4.              The appellant appealed this decision on January 30, 2017. Permission to appeal was initially refused by Judge of the First-tier Tribunal Ford on May 4, 2017 but when those grounds were renewed to the Upper Tribunal permission to appeal was granted by Upper Tribunal Judge Plimmer on June 29, 2017.

5.              The respondent lodged a Rule 24 response dated July 19, 2017 in which she opposed all grounds of appeal.

6.              The matter came before me on the above date.

Submissions

7.              Ms Anzani adopted her grounds of appeal and submitted that the Judge had erred.

8.              She firstly submitted the Judge had failed to give adequate reasons to explain why she rejected the appellant's claim he had been arrested or that there had been an arrest warrant issued following his failure to attend court. The appellant had provided evidence from two attorneys who examined the court file and commented on the verification report relied on by the respondent. The Judge provided no reasons why he rejected their evidence. Clearly the existence of such documents was relevant to the Judge's consideration of GJ and others (post civil war: returnees) [2013] UKUT 319.

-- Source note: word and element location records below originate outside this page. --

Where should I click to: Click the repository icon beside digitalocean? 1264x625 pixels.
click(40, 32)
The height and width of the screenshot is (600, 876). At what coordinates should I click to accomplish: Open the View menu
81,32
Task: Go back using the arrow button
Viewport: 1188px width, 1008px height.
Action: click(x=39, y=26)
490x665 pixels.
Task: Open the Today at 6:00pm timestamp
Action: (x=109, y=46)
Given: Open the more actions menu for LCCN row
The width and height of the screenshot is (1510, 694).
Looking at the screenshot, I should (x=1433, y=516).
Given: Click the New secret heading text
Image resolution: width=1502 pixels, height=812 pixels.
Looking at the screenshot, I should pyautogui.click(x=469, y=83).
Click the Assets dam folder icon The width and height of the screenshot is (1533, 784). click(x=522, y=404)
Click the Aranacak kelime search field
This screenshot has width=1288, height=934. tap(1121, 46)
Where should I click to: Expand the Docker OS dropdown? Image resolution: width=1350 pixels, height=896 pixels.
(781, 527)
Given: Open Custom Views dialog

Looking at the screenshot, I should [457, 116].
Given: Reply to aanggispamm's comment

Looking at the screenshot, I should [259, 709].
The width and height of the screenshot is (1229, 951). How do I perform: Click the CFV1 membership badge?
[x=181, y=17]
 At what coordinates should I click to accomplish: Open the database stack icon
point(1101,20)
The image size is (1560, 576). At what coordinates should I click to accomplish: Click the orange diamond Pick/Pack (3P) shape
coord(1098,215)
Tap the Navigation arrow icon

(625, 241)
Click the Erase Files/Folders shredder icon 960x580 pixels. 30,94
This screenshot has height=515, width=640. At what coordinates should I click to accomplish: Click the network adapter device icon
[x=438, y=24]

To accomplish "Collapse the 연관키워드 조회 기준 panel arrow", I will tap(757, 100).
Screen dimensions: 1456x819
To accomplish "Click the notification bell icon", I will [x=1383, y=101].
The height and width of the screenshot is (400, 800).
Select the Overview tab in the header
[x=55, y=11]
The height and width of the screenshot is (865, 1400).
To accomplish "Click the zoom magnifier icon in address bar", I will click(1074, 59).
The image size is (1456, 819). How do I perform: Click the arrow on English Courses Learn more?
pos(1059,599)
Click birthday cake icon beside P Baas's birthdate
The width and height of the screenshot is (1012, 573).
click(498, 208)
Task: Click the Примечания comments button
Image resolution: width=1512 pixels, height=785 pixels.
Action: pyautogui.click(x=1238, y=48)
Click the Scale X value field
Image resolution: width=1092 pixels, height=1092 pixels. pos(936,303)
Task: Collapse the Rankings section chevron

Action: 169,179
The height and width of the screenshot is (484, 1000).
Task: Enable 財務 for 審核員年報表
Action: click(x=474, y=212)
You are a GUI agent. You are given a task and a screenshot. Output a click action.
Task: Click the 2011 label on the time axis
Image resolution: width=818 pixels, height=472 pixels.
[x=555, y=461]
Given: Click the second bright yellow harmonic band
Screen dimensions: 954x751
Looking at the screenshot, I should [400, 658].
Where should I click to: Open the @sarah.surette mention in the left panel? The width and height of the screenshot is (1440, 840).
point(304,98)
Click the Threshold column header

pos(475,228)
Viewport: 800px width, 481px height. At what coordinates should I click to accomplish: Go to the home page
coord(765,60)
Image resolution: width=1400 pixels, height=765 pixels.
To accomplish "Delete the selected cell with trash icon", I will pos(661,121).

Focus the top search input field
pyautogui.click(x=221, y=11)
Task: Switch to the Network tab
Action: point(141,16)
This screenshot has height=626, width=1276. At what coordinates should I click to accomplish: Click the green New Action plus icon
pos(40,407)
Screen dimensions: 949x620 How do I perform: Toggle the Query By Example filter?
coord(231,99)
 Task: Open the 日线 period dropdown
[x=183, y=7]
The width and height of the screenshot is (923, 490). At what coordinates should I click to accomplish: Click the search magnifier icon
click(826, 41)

9.              She secondly argued the Judge gave no explanation or reason why it was not plausible the appellants were able to leave as claimed. The Upper Tribunal noted in GJ that there was evidence it was possible to leave the country even when that person was being actively pursued. Reference was also made to MM (Sri Lanka) v SSHD [2014] EWCA Civ 36 in which the Court of Appeal found the Immigration Judge had erred by finding a person cannot leave Sri Lanka despite being on a reporting condition.

10.          The final ground concerned the Judge's assessment of the respondent's document verification report. The report had been sent for verification to the very people the first-named appellant claimed had issued the document in the first place. This was unfair as it should have been sent to someone independent such as the court. The report failed to show a line of custody for the document.

11.          She invited the Tribunal to find an error in law and to remit the matter back to the First-tier Tribunal.

12.          Mr Whitwell adopted the Rule 24 and submitted the Judge made a number of adverse credibility about the appellant's claim including the fact the first-named appellant had returned to Sri Lanka on three occasions, he had a limited profile with the LTTE, the historic nature of the allegations and the delay in bringing the claim. These alone were good reasons for rejecting his claim but additionally the respondent had produced a verification report which challenged the first-named appellant's documents. The challenge brought today was a mere disagreement with the Judge's findings.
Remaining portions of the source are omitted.